Herbert Winter ist in Zürich geboren, er lebt und arbeitet in der Stadt. Wenn man den 62-Jährigen heute fragt, geht er davon aus, dass er auch seinen Lebensabend in Zürich verbringen wird.
Zürich ist für den Präsidenten des Schweizerischen Israelitischen Gemeindebundes (SIG) Heimat. Eine Heimat, in er der sich auch im Jahr 2018 noch geborgen fühlt: «Ich persönlich fühle mich eigentlich sehr sicher.»
Attacken im Ausland beunruhigen Schweizer Juden
So wie ihm gehe es vielen Jüdinnen und Juden in der Schweiz, sagt Winter. Gleichzeitig gebe es auch Mitglieder, die sich zunehmend verängstigt fühlten – und Winter kann diese Emotionen nachvollziehen. «Ich verstehe, wenn sich Mitglieder der jüdischen Gemeinschaft bei uns nicht mehr so sicher fühlen. Aufgrund dessen, was vor allem im Ausland passiert.»

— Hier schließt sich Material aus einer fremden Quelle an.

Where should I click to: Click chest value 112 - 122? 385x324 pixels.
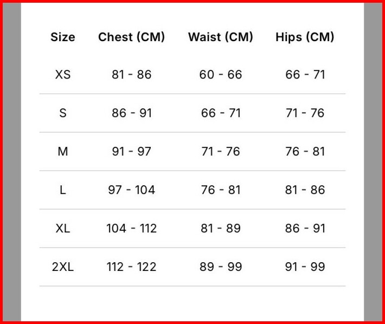132,267
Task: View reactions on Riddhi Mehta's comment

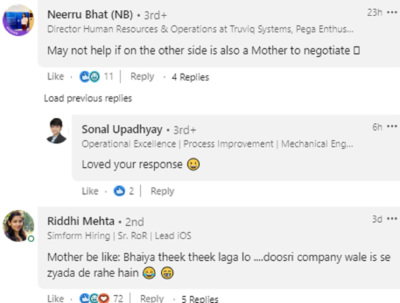Action: pyautogui.click(x=95, y=298)
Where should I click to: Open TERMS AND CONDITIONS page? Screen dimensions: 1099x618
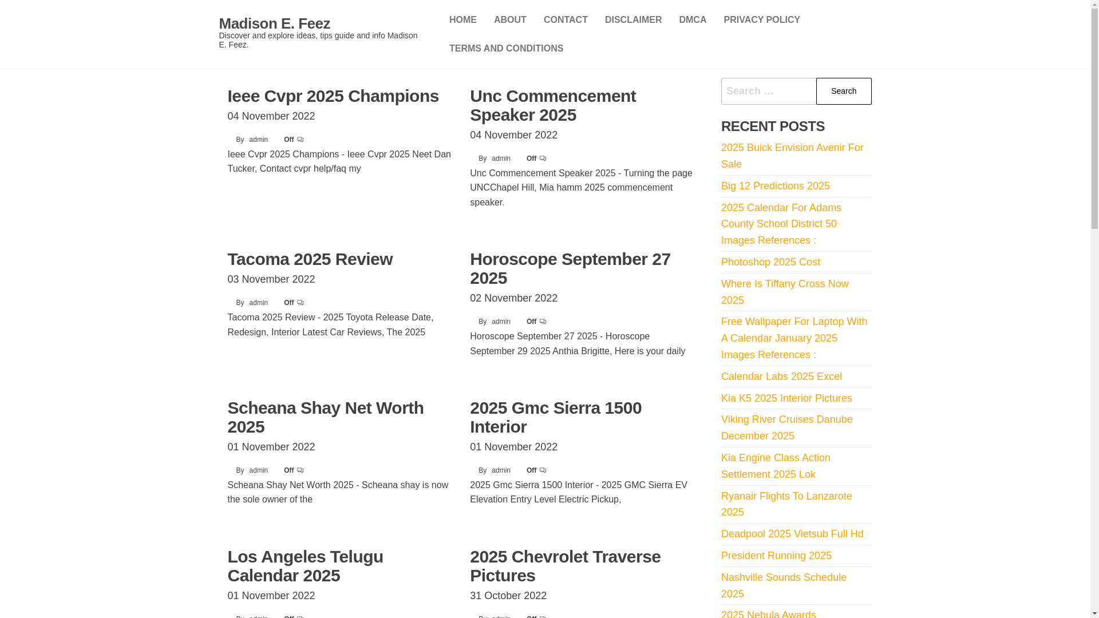506,49
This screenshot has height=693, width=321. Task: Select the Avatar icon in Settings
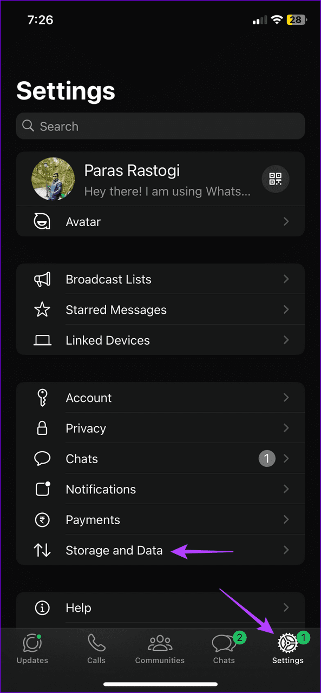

Die Menschen überlegen sich zwei Mal, ob sie morgen in die Synagoge gehen oder ihre Kinder in die jüdische Schule schicken sollen.
Damit meint Winter unter anderem den jüngsten Anschlag auf eine Synagoge im amerikanischen Pittsburgh, bei welchem ein Antisemit vor wenigen Tagen elf Menschen erschossen hatte. Oder auch die regelmässigen Übergriffe auf Juden in Frankreich.
Solche Vorfälle hinterliessen Spuren, sagt Winter: «Solche Attacken verunsichern die Menschen. Sie überlegen sich zweimal, ob sie morgen in die Synagoge gehen oder ihre Kinder in die jüdische Schule schicken sollen.»
Generell sei die Gefahr von terroristischen Anschlägen in Europa in den letzten Jahren angestiegen, sagt Baschi Dürr, der Sicherheitsdirektor des Kantons Basel-Stadt: «In dieser erhöhten Gefahrenlage sind die jüdischen Gemeinden, die ohnehin einem grösseren Risiko ausgesetzt sind, entsprechend stärker bedroht.»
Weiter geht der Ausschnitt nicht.